The paper demonstrates significant strengths through its innovative approach to elevator dispatching using a novel reinforcement learning (RL) framework. By introducing infra-steps to simulate continuous passenger arrivals and formulating the problem as a Markov Decision Process (MDP), it effectively captures the complexities of elevator systems. The comprehensive comparison of fixed and variable discounting strategies, along with the exploration of branching and combinatorial RL architectures, reflects methodological rigor and originality. The research is presented with clarity, supported by detailed diagrams and equations, which enhance understanding. Furthermore, the study has considerable significance, offering a practical reduction in passenger travel times and bridging theoretical and practical applications in real-world elevator management systems.

缺点

  1. Experimental Comparison : The paper only compares the proposed method against the classical ETD algorithm. It does not include comparisons with recent RL-based approaches, making it difficult to evaluate the method's novelty and effectiveness in the broader RL research context.
  2. Experimental Setup : The experiments are conducted using a single dataset, which limits the capacity to demonstrate the method's adaptability to diverse scenarios or environments. Testing across various conditions would better demonstrate robustness and versatility.
  3. Results Clarity : The results do not clearly show how the proposed algorithm outperforms previous methods.
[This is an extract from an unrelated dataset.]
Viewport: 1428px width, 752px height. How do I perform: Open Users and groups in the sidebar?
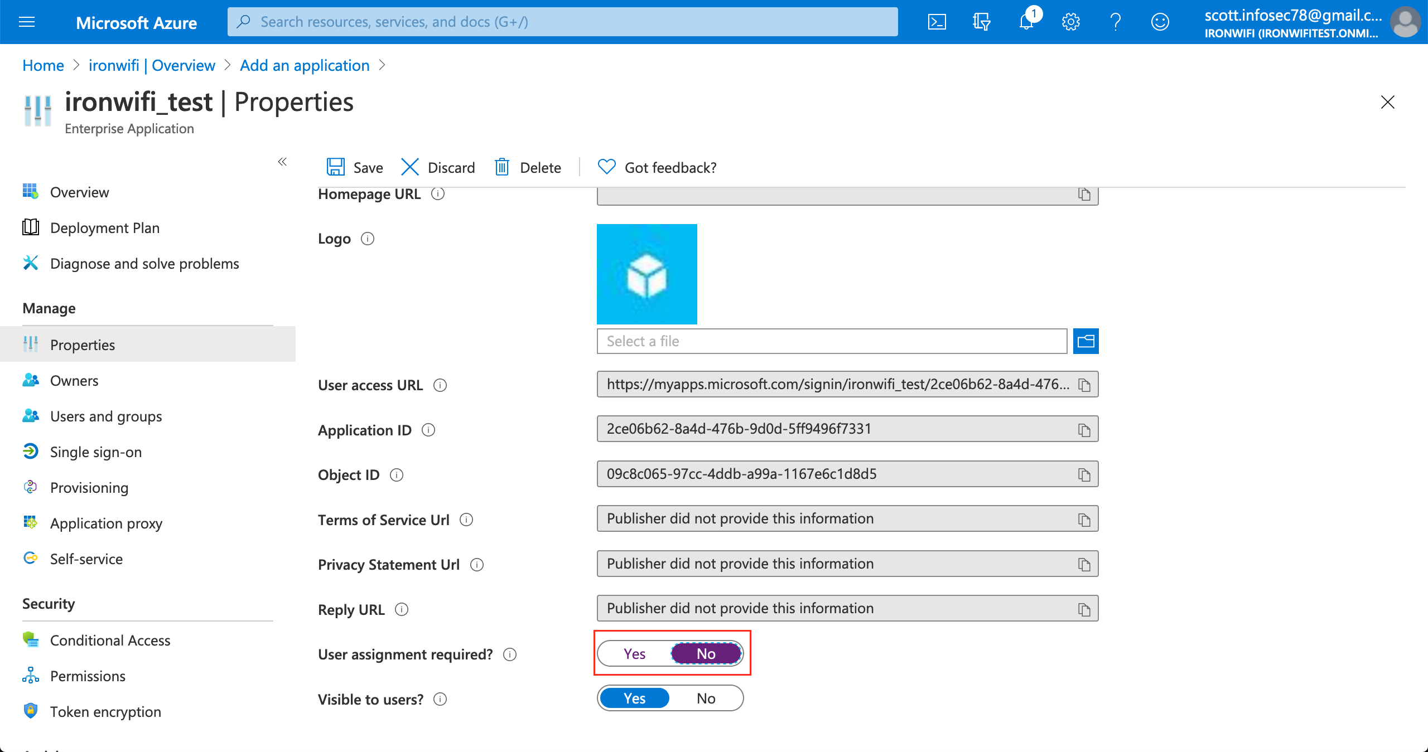tap(105, 416)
Adding more detailed analysis and comparison metrics would help elucidate the specific advantages.
  4. Action space : The paper mentions a significant reduction in action space design but does not offer direct comparisons with previous algorithms. Including these comparisons would strengthen the explanation and highlight improvements.

问题

  1. How does the reduction in action space compare specifically to other methods in terms of computational efficiency and decision-making effectiveness?
  2. What specific metrics or analyses detail the advantages of your algorithm over existing methods?
  3. Could you provide a comparison of your method with recent RL-based approaches for elevator dispatching or similar dynamic scheduling problems?
  4. Has the method described in the paper been tested in real-world scenarios, and does it encounter any latency issues? How does it handle unexpected situations such as elevator malfunctions or occupancy?
审稿意见
1

This paper introduces a reinforcement learning (RL) approach to optimize elevator group control systems (EGCS). By incorporating infra-steps to model continuous passenger arrivals, the RL-based method outperforms traditional rule-based systems in minimizing passenger wait times. The study demonstrates significant potential for real-world applications in dynamic, high-traffic environments.

优点

  • This feature, which models continuous passenger arrivals, creates a learning environment for the RL agent that mirrors real-life complexities.
  • The paper's approach is designed to avoid combinatorial complexity, ensuring efficient decision-making through a well-structured action space. This design choice provides a sense of relief about the model's efficiency.
  • The simulation design is based on the actual data set.

缺点

  • This paper is still in the stage of considering the use of reinforcement learning, and the comparison with existing methods is insufficient.

问题

Is this technology intended for elevator control? Please clearly state the differences compared to what has already been achieved with existing control technology.

撤稿通知

I have read and agree with the venue's withdrawal policy on behalf of myself and my co-authors.